Mein ERSTES Geld (142) : Ein Knochenjob

Friedrich Joussen Deutschlandchef von Vodafone

Ich habe mit 13 oder 14 Jahren angefangen, Nachhilfe zu geben. Meist in Mathematik oder Latein. Einen Jungen habe ich sogar rundum in allen Fächern betreut. Der war ein richtiges kleines Biest und hat mir einmal Schwarzpulver in meine Zigarette gefüllt. Viel Geld gab es trotz des Ärgers natürlich nicht für die Nachhilfe. Das habe ich erst mit 16 Jahren am Hochofen in Duisburg Marxloh verdient. Ich war in einem Bautrupp, der zwischen Weihnachten und Neujahr Konverterwände erneuert hat.

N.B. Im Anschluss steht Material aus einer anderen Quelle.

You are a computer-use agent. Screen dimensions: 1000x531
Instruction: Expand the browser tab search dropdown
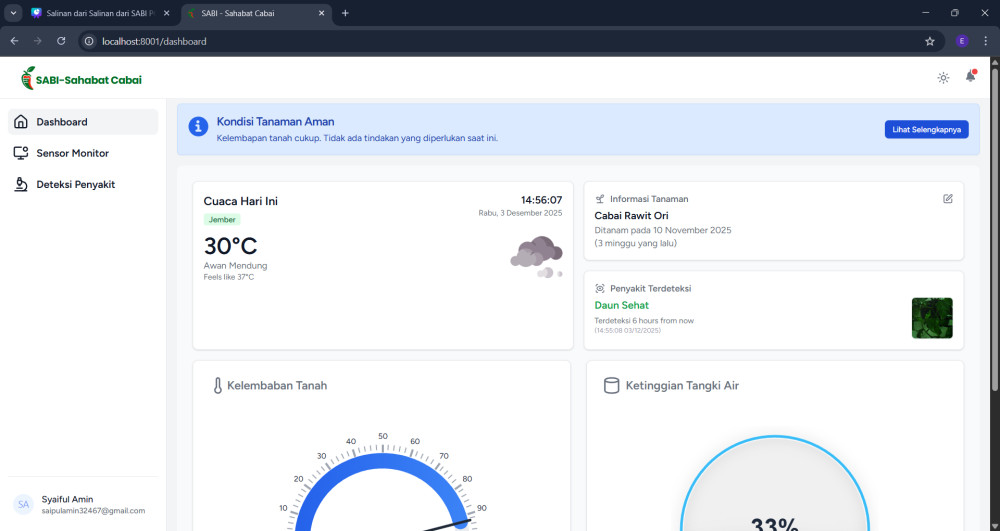(x=14, y=13)
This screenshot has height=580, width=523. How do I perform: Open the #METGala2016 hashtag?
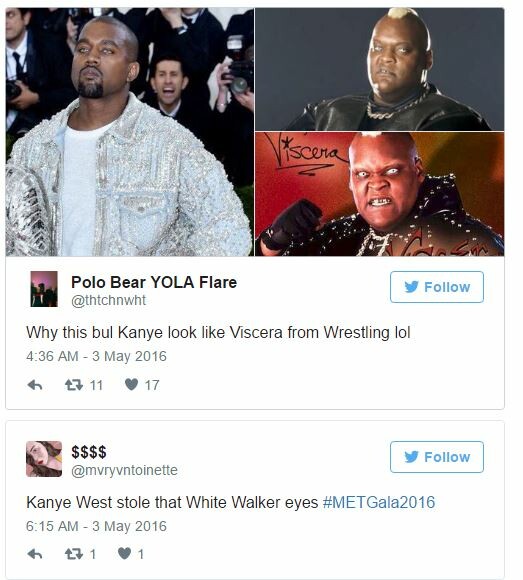click(x=379, y=502)
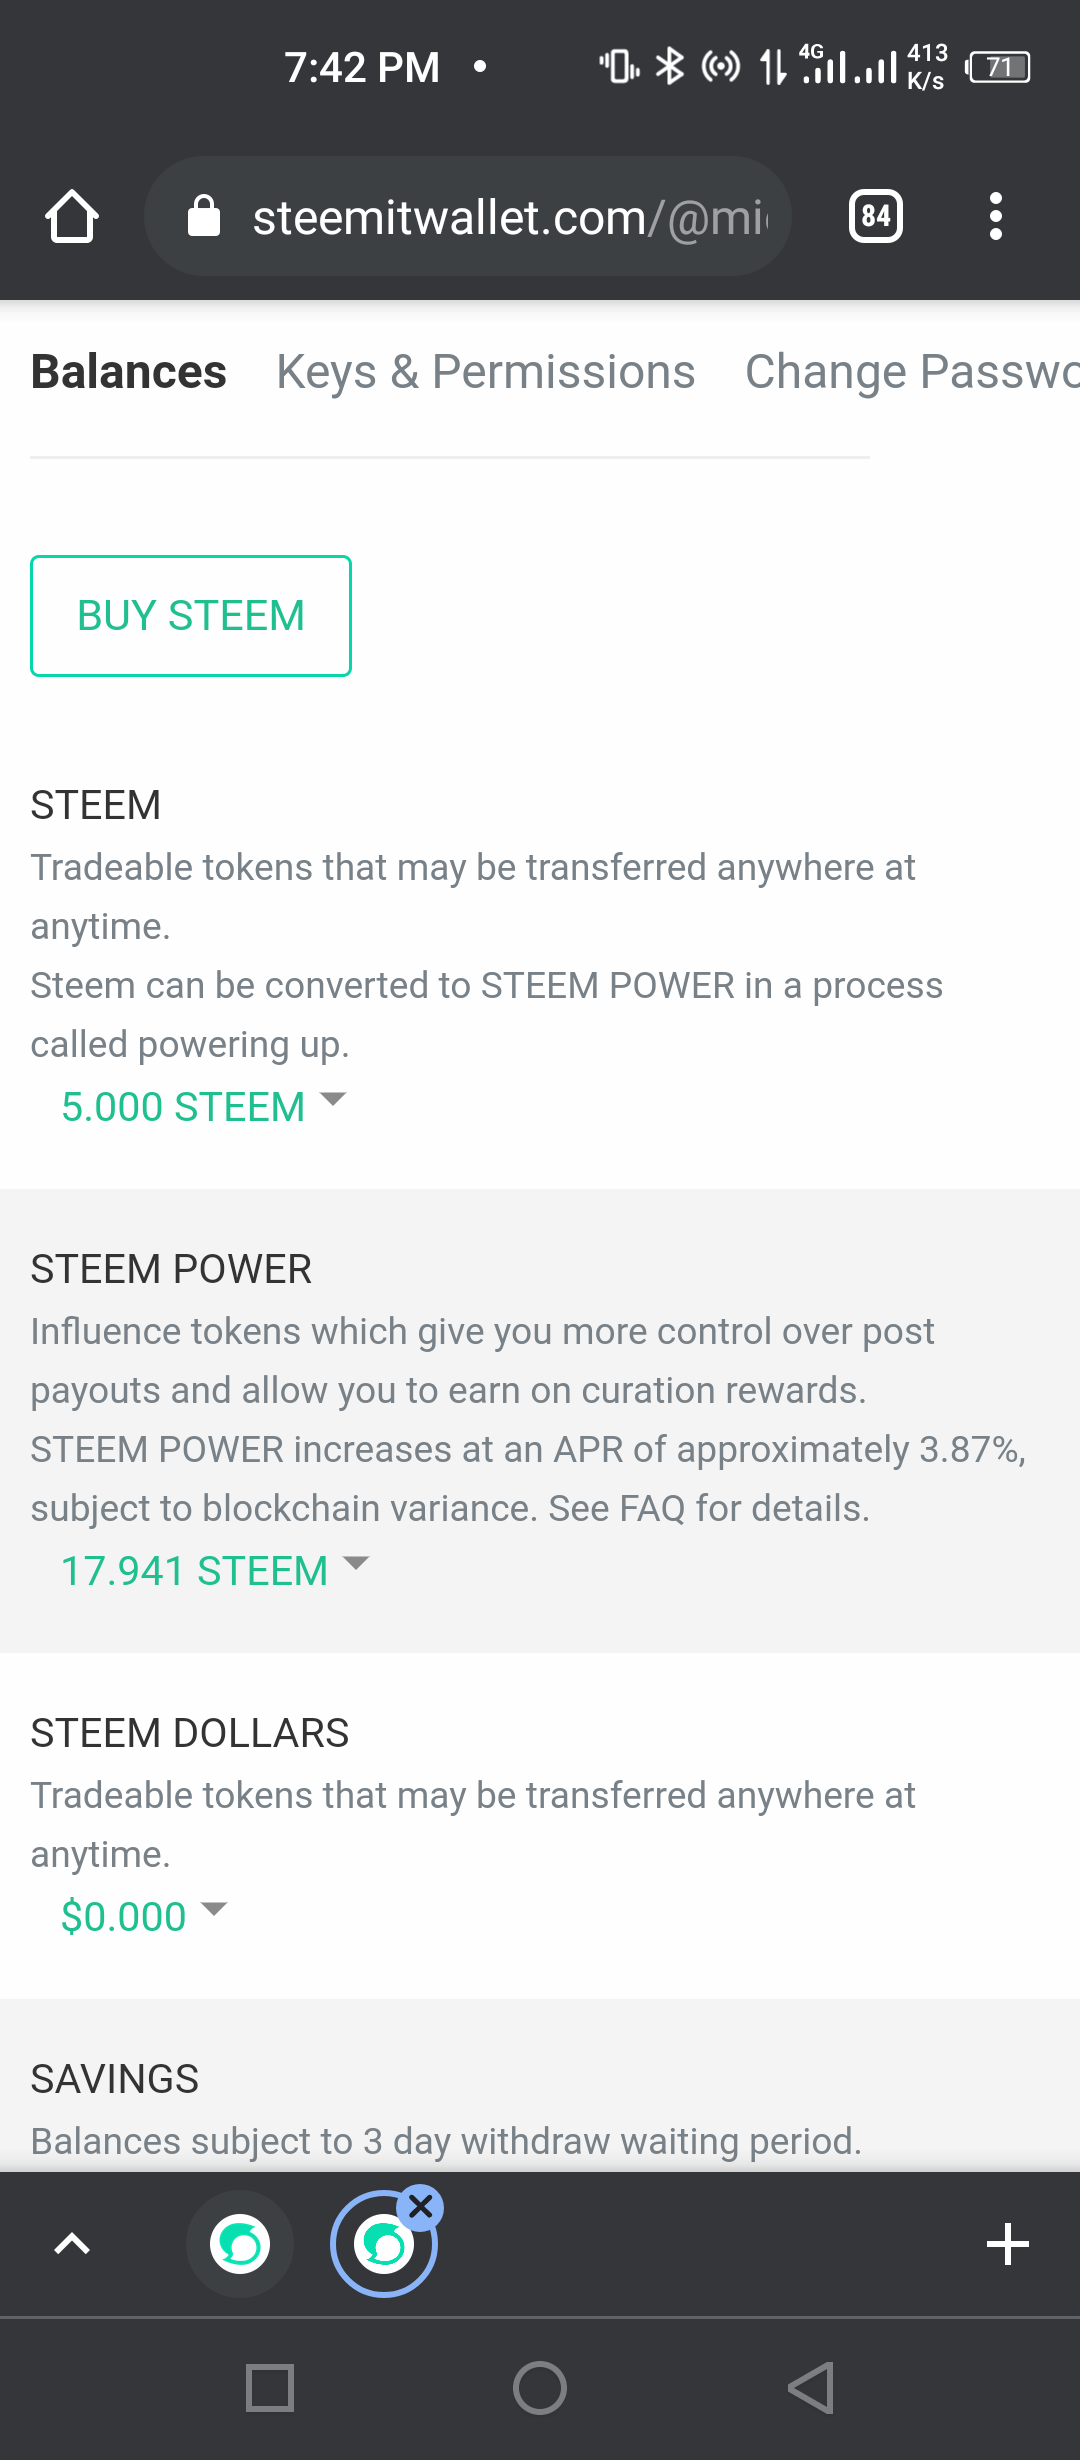Open the recent apps square button

[270, 2389]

Das war ein Knochenjob und es war irre heiß. Aber ein Geld hat es gegeben: Mit den satten Aufschlägen gab es 25 Mark die Stunde. Ich habe acht Tage gearbeitet und pro Tag 200 Mark verdient. Da ich ein konservativer Mensch bin, habe ich das meiste gespart.

Aufgezeichnet von Corinna Visser

Friedrich Joussen ist 1963 Duisburg geboren. 1988 begann der Elektrotechnikingenieur seine Karriere bei Mannesmann. Seit 2005 ist er Chef von Vodafone in Deutschland. Er ist verheiratet und hat vier Kinder.